▶ _Problem requirements_: Quote everything in the aquarium thread below from "Right now I" down to "very nice looking.", word for word.

▶ _Page_:
* begin *

# Is going planted right for me?



## Mishri (Jan 9, 2010)

So.. here is my situation. I started with freshwater tanks in the mid-late 80s, then saltwater in the 90s, did reefs for the past 10 years. and now I'm tired of all the expense and trouble of reef aquariums.. I just moved 3 months ago and sold off my livestock and felt raped on my resale value because i had to move rather quickly/unexpectedly. anyway. 

reasons I don't want to do reef anymore are

1) the Cost of light, live rock, the corals, the fish.. etc.
2) The time it takes to mix water for changes, monitoring, cleaning the glass daily.
3) ready for something new/easy


Right now I have a 75 gallon tank with a glas top and 2x 150w metal halide HQIs.. im guessing that lighting would be overkill for a planted tank.. I also have 2x fluval 304s that have been soaked in salt water for about 7 or 8 years... (one of them needs a couple new parts) so i might need to get a new canister filter.. the clownloaches and bala sharks would swim back and forth all day together in a school (really a shoal).. very nice looking.

* end *

▶ _Provided data_:

* begin *

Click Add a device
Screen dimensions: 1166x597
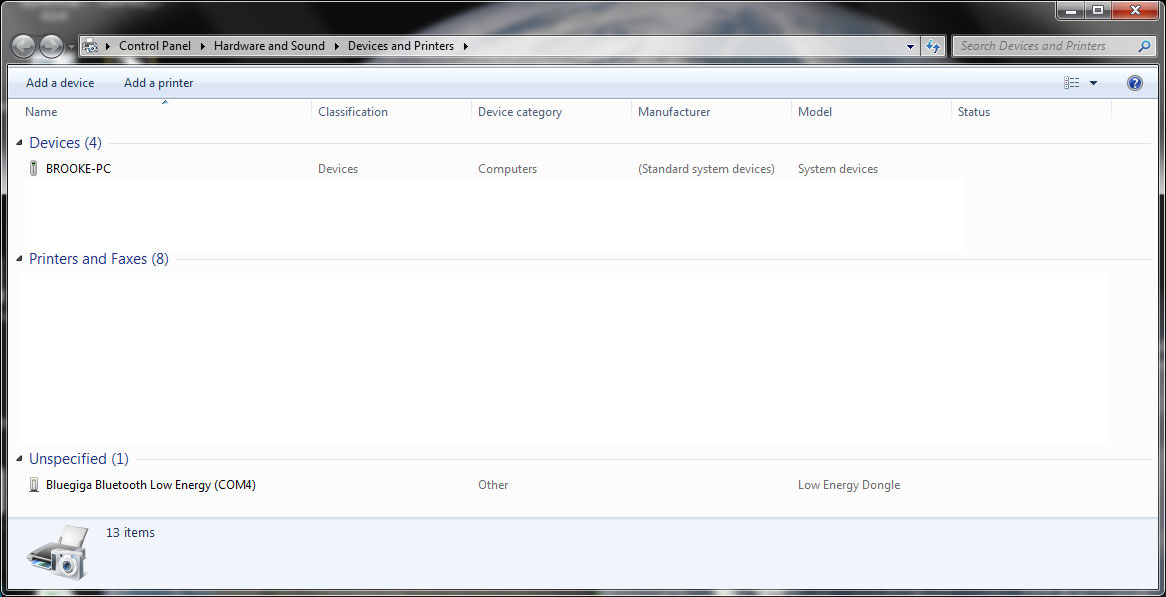[x=60, y=83]
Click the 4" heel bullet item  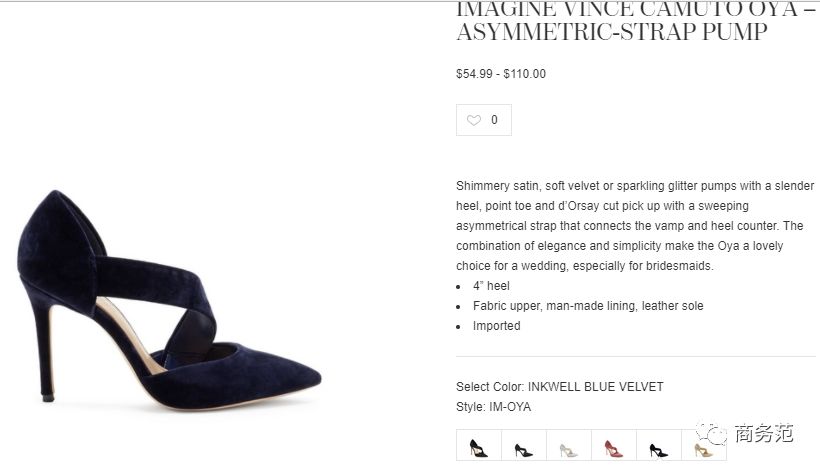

* end *

▶ _Expected answer_:
Right now I have a 75 gallon tank with a glas top and 2x 150w metal halide HQIs.. im guessing that lighting would be overkill for a planted tank.. I also have 2x fluval 304s that have been soaked in salt water for about 7 or 8 years... (one of them needs a couple new parts) so i might need to get a new canister filter.. the clownloaches and bala sharks would swim back and forth all day together in a school (really a shoal).. very nice looking.